Angelique is not alone. After the former parish councillor revealed all on her website, CHRIS TITLEY investigates York's Internet porn industry.

NORTH Yorkshire has embraced the Internet. Every school, Scout group, shop and social club seems to have their own web page these days.

But we are also hooked on the seedier side of the web. A few years ago, the Evening Press revealed that local prostitutes were promoting their wares on the Net. On another site, toilets in Ryedale and Tadcaster were advertised as good places for gay sex.

In 2002, we revealed how St George's Fields car park was named on a website as a top venue for "dogging": where people watch strangers have sex in cars, notoriously a pastime of ex-football star Stan Collymore.

And this week, the Evening Press revealed how respectable York parish councillor Christine Cranfield was in the pornography trade.

As Angelique, she runs a website from her Clifton home where you can buy videos of her engaging in sex acts.

Surfing on the wave of national publicity, Ms Cranfield has resigned from Clifton Without parish council, announcing her intention to become an MP.

But isn't this tide of pornography damaging to those involved - and society in general? Ex councillor Cranfield doesn't think so.

"There's two varieties of research on that.

"There's a lot of people who think if you watch a lot of porn you become a rapist. Others say it vents it and relieves you so you don't become a rapist.

"I think it's a good thing."

And she is pleased, not ashamed, by what she does. "I am well paid for what I do, so I don't think I am exploited.

"You get exploited if you don't get paid very well, or you are being abused."

What would she say to those people who argue what she is doing is degrading to women? "It's taste," she said. "Some people think it's degrading. Some people don't like it, some people do.

"I can't make anyone like anything they don't like."

She is something of a sex industry expert. Soon after leaving Queen Anne School in York, she met a photographer and started to pose for "glamour" shots.

"It was good money. That's why I went into photography."

Spotted by an agent she was signed up to do striptease, a skill she has practised in big cities such as Liverpool and Birmingham, and abroad in Greece and Spain.

By setting up her Angelique website Ms Cranfield is simply taking control by being her own boss, she says.

By all accounts, she is far from the only York woman making money from web pornography.

Andrew Clark runs the Xes adult shop in Goodramgate with his wife Carole. Asked if women in York were involved in the Internet sex industry, he answered: "Lots. The students will do it. They're in York for a while and then they're off back home again.

"I know of three film companies that make films in York. Each one is different, in a different context, and they're all on the Internet.

"They sell films, and very successfully, some of them. That's just in York, and that's just the people I know.

"The people that are making the films are certainly local. The people who are in the films are local as well, in the majority of cases."
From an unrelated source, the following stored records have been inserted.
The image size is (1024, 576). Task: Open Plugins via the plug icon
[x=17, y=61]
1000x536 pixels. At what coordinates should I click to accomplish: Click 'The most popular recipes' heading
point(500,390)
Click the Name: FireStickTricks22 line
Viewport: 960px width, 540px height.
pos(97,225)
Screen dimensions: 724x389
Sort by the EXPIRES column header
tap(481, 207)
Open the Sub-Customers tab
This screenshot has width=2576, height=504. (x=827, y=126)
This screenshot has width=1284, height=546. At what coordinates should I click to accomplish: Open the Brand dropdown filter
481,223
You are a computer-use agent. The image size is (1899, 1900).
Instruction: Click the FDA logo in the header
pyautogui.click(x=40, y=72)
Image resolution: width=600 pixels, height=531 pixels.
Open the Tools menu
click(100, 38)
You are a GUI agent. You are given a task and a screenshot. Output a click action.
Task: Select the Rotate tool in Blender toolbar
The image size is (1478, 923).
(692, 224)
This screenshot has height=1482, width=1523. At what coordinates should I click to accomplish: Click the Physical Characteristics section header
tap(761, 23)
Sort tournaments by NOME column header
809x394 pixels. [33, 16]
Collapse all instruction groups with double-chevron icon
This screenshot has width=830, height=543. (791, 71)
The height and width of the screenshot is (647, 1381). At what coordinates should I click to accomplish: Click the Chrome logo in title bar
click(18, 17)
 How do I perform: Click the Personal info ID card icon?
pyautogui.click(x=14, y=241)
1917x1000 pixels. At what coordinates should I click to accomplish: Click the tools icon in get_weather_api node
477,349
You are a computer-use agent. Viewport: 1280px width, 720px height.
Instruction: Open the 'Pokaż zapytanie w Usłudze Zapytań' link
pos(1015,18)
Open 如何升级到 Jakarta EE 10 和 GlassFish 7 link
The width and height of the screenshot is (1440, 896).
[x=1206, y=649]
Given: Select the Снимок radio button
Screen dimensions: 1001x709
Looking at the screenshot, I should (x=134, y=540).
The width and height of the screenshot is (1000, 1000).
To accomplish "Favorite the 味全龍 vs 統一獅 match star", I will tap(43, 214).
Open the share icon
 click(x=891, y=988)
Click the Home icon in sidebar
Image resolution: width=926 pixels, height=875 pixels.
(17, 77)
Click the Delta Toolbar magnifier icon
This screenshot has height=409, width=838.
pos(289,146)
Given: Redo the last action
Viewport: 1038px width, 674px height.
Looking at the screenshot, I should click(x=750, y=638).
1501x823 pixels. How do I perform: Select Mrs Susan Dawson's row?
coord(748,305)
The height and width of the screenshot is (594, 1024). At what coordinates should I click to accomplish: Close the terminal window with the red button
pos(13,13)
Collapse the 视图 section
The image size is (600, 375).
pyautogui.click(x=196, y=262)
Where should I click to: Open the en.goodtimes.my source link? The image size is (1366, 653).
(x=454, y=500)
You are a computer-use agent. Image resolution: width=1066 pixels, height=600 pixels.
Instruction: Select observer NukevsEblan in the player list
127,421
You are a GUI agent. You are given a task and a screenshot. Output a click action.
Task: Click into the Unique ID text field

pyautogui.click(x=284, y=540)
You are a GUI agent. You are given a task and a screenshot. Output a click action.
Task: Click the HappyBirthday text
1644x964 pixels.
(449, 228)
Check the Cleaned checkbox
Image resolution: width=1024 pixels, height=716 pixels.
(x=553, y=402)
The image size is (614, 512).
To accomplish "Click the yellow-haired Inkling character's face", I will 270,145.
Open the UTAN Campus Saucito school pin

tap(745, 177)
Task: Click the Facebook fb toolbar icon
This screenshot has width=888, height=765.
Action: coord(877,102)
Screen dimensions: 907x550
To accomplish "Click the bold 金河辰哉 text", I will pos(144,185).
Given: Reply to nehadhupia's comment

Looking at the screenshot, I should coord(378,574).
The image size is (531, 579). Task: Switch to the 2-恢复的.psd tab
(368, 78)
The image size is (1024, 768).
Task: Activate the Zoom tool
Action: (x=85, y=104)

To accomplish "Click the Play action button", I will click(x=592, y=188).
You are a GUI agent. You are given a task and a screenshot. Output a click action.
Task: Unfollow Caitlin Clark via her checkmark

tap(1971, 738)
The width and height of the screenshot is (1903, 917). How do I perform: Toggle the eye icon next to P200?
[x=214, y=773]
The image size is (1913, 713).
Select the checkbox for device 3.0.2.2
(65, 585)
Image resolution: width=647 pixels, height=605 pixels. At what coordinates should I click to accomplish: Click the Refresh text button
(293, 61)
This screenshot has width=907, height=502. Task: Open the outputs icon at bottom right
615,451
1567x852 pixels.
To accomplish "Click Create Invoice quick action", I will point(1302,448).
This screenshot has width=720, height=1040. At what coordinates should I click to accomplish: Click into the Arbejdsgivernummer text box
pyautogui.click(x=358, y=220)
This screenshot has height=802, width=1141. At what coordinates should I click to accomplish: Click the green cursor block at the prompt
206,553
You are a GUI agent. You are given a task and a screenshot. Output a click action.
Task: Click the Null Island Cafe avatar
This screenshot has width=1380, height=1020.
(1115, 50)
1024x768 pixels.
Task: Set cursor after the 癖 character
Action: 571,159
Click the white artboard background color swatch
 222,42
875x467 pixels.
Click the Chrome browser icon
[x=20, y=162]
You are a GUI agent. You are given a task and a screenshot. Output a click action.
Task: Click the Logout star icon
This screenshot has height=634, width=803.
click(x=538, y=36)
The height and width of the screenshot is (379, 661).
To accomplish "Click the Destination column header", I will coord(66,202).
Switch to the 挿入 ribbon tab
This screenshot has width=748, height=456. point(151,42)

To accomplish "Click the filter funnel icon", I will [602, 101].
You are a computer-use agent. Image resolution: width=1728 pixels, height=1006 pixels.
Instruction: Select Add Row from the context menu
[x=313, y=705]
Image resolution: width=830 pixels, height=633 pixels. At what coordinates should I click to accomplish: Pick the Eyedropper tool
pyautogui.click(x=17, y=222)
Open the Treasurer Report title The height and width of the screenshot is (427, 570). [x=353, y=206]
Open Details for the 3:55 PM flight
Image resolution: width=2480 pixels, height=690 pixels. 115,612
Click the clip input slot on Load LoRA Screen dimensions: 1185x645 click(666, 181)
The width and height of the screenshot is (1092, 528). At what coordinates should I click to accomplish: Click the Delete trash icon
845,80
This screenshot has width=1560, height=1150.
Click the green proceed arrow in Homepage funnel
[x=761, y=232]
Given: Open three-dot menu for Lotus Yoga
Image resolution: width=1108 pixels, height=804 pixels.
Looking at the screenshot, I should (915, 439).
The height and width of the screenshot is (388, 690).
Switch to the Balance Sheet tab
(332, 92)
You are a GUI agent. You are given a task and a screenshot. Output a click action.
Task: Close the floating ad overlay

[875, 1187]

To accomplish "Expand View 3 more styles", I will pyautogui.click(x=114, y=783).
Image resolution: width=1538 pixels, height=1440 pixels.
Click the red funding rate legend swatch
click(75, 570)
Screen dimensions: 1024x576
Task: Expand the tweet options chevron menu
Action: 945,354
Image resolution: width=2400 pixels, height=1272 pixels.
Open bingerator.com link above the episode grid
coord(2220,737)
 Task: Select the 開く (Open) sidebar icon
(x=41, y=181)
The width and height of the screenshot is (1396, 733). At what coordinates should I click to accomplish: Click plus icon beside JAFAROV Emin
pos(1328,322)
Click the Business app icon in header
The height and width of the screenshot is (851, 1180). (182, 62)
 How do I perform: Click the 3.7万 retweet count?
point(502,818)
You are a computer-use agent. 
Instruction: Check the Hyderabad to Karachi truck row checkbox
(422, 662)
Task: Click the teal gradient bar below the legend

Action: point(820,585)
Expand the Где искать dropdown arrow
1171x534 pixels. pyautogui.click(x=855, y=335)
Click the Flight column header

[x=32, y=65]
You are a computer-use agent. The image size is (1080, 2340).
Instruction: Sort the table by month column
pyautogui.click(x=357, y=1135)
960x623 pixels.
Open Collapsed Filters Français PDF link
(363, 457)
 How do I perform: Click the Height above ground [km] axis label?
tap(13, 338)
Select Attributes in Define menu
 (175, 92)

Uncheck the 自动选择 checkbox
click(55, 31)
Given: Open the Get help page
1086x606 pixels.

The girls do not believe they are exploited, rather "that they're exploiting the men".

Mr Clark and his wife sell sex toys, magazines and videos both from the first floor of the shop and over the Internet at xesyork.com. He says the sexual content on the Net has been liberating for many adults.

"People have always done all these perverted things. Now it's just out in the open.

"People aren't as frightened to say, 'I go and watch other people having sex in car parks'. Like your parish councillor. She's doing what she wants to do and probably enjoying it."

But aren't many of the women involved pressured into posing for these pictures and videos?

"To be honest, I don't know where these women are who are forced into it.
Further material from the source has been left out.